Augmenting ZooKeys bibliographic data to flesh out the citation graph

Zookeys logoIn a previous post (Learning from eLife: GitHub as an article repository) I discussed the advantages of an Open Access journal putting its article XML in a version-controlled repository like GitHub. In response to that post Pensoft (the publisher of ZooKeys) did exactly that, and the XML is available at https://github.com/pensoft/ZooKeys-xml.

OK, "now what?" I hear you ask. Originally I'd used the example of incorrect bibliographic data for citations as the motivation, but there are other things we can do as well. For example, when reading a ZooKeys article (say, using my eLife Lens-inspired viewer) I notice references that should have a DOI but which don't. With the XML available I could add this.
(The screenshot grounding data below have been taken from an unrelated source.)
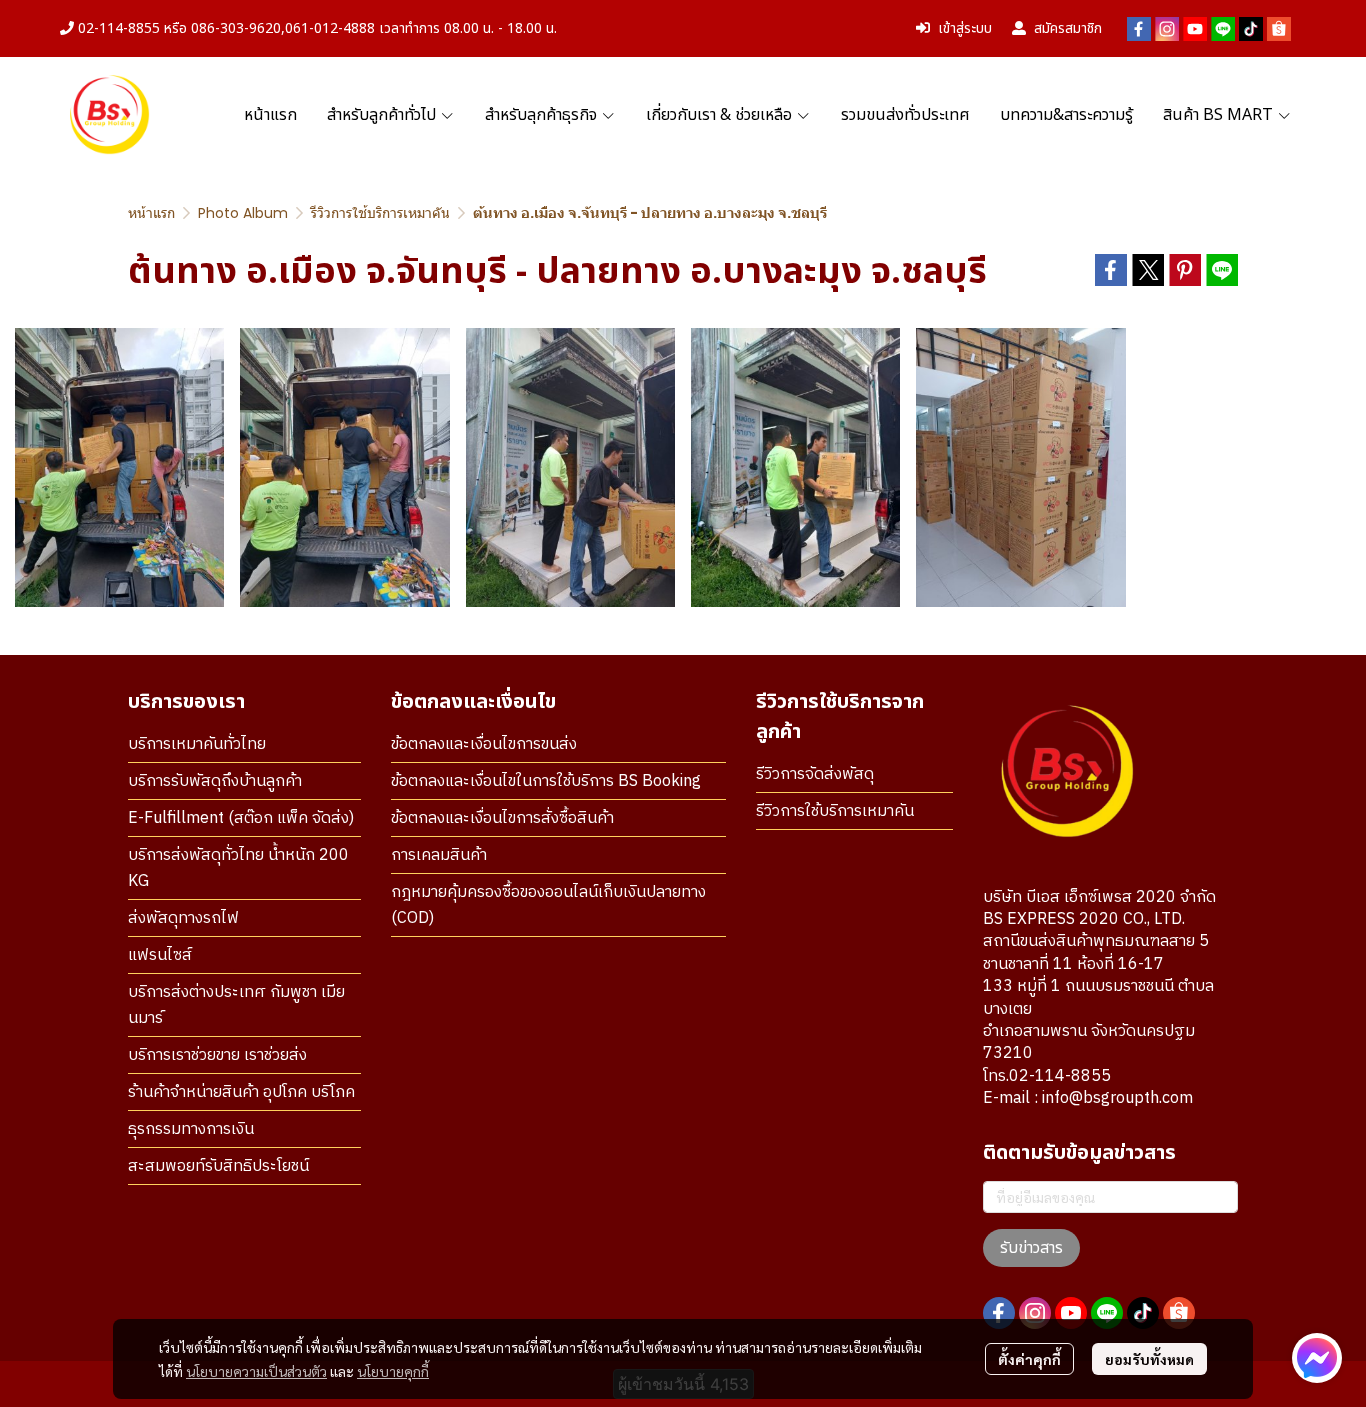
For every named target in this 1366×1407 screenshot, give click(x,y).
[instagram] (1167, 29)
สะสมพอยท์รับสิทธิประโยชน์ (218, 1166)
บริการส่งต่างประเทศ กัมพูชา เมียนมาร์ (236, 1005)
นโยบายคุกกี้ (393, 1371)
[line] (1223, 29)
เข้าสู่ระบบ (965, 28)
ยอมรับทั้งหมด (1149, 1359)
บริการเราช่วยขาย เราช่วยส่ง (217, 1055)
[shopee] (1279, 29)
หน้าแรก (151, 213)
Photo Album (243, 213)
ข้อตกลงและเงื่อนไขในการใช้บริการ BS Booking (546, 781)
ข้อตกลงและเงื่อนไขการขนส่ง (484, 744)
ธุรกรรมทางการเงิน (191, 1129)
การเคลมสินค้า (439, 855)
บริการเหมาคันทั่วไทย (197, 744)
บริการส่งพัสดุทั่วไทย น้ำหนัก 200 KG (238, 868)
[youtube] (1195, 29)
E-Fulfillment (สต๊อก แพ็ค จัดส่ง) (241, 818)
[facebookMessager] (1317, 1358)
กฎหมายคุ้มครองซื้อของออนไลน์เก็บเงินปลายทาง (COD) (548, 905)
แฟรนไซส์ (160, 955)
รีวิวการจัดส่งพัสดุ (815, 774)
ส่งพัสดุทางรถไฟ (183, 918)
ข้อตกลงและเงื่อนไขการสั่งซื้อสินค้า (502, 818)
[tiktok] (1251, 29)
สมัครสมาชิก (1068, 28)
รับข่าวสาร (1031, 1248)
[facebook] (1139, 29)
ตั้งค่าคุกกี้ (1029, 1359)
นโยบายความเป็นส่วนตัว (256, 1371)
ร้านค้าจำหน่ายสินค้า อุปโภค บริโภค (241, 1092)
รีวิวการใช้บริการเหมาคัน (380, 213)
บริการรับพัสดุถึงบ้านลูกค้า (215, 781)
This adds another link in the citation graph (in this case connecting the ZooKeys paper with the article it cites). If Pensoft were to use that XML to regenerate the HTML version of the article on their web site then the reader will be able to click on the DOI and read the cited article (instead of the "cut-and-paste-and-Google-it" dance). Furthermore, Pensoft could update the metadata they've submitted to CrossRef, so that CrossRef knows that the reference with the newly added DOI has been cited by the ZooKeys paper.

To experiment with this I've written some scripts that take ZooKeys XML, extract each citation from the list of literature cited, and look up DOIs for each reference that lacks them (using the CrossRef metadata search API). If a DOI is found then I insert it into the original XML. I then push this XML to my fork of Pensoft's repository (https://github.com/rdmpage/ZooKeys-xml). I can then ask Pensoft to update their repository (by issuing a "pull request"), and if Pensoft like what they see, they can accept my edits.

Automating the process makes this much more scalable, although manual editing will still be useful in some cases, especially where the original references haven't been correctly atomised into title, journal, etc.

So that the output is visible independently of Pensoft deciding whether to accept it, I've updated my Zookeys article viewer to fetch the XML not from the ZooKeys web site, but from my GitHub repository. This means you get the latest version of the XML, complete with additional DOIs (if any have been added).

Initial experiments are encouraging, but it's also apparent that lots of citations lack DOIs. However, this doesn't mean that they aren't online. Indeed, a growing number of articles are available through my BioStor repository, and through BioNames. Both of these sites have an API, so the next step is to add them to the script that augments the XML. This brings us a little closer to the ultimate goal of having every taxonomic paper online and linked to every paper that either cites, or is cited by, that paper.